A majority of states – 28 – allow for the production and issuing of Choose Life plates, according to the pro-choice Guttmacher Institute.

The Supreme Court's order, which came in a two-sentence unsigned ruling, doesn't guarantee the Choose Life plate will survive, but it did raise hopes for the Alliance Defending Freedom and allied attorneys who are defending the tag.

"The First Amendment does not allow groups like the ACLU to suppress a state's positive message just because the state does not also simultaneously approve a conflicting negative message," said ADF senior counsel Steven H. Aden. "Citizens of North Carolina have the freedom to promote messages on their vehicles that their legislature has expressly adopted through license plate legislation."

ADF is representing Phil Berger, president pro tempore of the North Carolina Senate, and Thom Tillis, who then was speaker of the North Carolina House of Representatives and now is a U.S. senator.

Ironically, it is a ruling that was considered anti-specialty plates that could save the North Carolina pro-life tags.

In that mid-June ruling, the Supreme Court held that Texas was within its constitutional rights to reject a tag that had the Confederate battle flag on it.
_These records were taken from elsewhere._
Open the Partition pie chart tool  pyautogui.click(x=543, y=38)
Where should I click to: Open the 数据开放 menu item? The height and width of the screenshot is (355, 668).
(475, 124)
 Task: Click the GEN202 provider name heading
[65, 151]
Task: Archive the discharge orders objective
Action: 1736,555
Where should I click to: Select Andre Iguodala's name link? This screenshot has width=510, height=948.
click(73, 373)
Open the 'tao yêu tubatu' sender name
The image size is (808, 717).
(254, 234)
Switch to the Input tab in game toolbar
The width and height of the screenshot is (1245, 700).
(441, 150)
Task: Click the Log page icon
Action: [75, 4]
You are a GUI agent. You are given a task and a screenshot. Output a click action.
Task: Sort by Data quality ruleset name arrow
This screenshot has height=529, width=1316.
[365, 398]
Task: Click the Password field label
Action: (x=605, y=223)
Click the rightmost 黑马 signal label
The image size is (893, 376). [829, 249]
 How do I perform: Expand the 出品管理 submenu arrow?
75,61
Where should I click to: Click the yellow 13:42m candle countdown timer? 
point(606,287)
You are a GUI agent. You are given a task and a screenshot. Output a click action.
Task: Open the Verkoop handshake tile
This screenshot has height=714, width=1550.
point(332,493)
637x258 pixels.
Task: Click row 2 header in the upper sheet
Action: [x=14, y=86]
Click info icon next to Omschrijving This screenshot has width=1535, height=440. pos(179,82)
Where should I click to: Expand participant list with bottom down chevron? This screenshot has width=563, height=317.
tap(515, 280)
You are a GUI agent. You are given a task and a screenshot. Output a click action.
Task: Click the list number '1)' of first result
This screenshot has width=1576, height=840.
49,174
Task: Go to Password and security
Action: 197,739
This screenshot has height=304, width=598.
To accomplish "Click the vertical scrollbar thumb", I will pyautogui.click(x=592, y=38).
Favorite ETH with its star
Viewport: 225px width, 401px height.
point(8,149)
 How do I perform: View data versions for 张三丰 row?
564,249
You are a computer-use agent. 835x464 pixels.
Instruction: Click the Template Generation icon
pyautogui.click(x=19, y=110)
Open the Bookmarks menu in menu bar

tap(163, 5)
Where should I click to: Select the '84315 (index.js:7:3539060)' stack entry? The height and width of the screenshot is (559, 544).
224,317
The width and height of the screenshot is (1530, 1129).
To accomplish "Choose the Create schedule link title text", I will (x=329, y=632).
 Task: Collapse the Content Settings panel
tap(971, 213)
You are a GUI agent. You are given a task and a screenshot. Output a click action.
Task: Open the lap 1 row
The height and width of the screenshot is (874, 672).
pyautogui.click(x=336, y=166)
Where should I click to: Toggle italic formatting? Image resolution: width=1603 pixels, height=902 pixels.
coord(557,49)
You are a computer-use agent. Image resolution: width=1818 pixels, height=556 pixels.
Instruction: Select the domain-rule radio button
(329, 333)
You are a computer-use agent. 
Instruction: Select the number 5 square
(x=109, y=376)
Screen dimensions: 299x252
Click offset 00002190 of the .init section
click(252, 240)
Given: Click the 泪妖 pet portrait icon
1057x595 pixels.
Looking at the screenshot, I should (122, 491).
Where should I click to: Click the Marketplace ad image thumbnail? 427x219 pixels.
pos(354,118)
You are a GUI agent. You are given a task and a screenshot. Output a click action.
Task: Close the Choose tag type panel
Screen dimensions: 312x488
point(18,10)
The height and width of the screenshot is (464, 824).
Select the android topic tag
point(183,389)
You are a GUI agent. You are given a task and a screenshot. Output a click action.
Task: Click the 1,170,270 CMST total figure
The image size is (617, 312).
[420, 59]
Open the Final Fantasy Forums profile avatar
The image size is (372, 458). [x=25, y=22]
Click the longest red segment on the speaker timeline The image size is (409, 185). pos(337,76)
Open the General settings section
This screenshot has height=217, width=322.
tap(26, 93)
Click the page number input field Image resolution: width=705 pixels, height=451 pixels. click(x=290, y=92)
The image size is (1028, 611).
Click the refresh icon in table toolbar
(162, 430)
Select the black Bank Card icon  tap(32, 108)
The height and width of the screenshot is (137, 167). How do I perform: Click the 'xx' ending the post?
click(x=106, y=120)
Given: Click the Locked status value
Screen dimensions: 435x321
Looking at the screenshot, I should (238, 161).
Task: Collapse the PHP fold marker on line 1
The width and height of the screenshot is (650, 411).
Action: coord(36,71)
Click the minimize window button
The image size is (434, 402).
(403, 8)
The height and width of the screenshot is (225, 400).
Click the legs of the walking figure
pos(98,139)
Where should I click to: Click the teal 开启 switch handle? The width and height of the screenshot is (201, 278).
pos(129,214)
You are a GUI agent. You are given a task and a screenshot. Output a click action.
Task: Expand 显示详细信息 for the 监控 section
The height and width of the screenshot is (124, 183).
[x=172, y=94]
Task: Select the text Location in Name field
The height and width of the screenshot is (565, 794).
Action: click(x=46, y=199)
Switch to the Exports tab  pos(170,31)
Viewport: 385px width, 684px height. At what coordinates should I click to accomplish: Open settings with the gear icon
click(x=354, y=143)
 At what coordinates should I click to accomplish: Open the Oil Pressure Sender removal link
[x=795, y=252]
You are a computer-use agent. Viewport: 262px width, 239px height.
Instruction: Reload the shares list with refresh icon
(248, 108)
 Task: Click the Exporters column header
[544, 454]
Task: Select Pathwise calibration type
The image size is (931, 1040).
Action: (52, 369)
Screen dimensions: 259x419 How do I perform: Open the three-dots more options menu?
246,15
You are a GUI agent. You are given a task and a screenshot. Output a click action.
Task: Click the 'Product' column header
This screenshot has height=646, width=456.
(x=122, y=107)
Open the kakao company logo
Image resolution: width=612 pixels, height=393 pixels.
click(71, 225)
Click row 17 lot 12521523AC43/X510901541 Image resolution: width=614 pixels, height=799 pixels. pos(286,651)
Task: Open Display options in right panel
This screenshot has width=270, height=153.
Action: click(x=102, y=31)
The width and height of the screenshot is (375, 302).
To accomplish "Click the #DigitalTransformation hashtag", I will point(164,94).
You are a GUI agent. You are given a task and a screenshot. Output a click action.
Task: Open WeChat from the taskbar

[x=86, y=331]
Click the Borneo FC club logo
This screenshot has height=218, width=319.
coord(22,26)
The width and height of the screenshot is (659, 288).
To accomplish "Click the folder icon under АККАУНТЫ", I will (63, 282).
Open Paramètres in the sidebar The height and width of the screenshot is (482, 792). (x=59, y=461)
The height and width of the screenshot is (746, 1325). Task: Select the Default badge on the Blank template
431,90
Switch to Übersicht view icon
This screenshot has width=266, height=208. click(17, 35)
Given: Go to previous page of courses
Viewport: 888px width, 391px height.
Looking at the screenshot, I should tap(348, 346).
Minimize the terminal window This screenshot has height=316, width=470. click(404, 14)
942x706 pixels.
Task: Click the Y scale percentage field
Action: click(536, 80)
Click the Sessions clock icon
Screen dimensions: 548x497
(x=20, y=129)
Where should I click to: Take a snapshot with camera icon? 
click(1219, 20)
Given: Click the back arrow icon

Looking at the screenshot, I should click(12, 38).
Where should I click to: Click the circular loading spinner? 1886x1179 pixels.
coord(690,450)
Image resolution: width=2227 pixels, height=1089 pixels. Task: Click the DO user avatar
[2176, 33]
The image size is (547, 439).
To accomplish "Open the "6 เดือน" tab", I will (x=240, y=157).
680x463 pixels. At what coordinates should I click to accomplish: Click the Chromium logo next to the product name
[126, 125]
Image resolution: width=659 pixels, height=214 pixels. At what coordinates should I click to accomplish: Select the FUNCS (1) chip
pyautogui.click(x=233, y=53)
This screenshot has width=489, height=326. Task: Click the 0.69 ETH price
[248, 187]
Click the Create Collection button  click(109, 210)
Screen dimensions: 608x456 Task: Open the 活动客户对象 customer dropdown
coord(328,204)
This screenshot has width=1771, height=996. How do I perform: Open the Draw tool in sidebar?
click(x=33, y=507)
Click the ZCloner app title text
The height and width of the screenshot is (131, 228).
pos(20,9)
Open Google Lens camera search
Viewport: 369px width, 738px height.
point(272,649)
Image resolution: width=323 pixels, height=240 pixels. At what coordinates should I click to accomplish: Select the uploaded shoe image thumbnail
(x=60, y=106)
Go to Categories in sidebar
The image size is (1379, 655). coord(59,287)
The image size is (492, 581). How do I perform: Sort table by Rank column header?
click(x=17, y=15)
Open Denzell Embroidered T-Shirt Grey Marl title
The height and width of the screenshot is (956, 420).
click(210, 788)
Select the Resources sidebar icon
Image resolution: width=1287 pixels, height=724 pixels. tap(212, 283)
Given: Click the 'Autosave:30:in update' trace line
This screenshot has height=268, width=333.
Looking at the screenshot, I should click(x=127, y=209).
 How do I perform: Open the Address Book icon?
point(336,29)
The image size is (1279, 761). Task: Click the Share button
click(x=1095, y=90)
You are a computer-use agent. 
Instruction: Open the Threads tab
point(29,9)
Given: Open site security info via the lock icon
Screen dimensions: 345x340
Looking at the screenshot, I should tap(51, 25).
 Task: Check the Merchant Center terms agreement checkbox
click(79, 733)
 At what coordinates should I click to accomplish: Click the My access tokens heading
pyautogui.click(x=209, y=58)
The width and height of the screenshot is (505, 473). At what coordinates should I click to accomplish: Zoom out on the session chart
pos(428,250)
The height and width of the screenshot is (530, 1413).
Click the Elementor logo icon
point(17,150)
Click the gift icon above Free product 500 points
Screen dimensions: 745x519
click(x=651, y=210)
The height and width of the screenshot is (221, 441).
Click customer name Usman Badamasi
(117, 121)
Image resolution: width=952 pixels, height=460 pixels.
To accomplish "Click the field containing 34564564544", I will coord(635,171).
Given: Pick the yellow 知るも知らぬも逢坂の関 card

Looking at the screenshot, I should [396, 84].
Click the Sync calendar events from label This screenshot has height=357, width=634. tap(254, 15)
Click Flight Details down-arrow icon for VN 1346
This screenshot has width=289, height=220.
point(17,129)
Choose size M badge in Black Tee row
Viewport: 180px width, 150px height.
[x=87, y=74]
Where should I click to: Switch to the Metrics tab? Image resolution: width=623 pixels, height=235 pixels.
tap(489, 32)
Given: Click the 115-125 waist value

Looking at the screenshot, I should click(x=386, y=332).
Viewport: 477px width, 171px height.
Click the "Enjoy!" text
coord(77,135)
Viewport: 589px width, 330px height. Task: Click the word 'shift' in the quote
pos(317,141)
That decision seemed to place the veto power over specialty plates in the hands of state legislators.

For Illinois pro-lifers, that was bad news, because their state legislature has refused to allow any tags related to the abortion debate. But for North Carolina pro-lifers, it may have been good news, because their legislature previously sided with them. The case was Walker v. Texas Div., Sons of Confederate Veterans.

"Third parties like the ACLU cannot sanitize the public square of views a state communicates simply because they do not like those messages," attorney Scott Gaylord, a professor of law at Elon University School of Law, said. Gaylor is an ADF allied attorney. "As the Supreme Court made clear in Walker, the attempt to censor a message like North Carolina's 'Choose Life' message is inconsistent with both the purpose of the First Amendment and the Supreme Court's government speech precedents."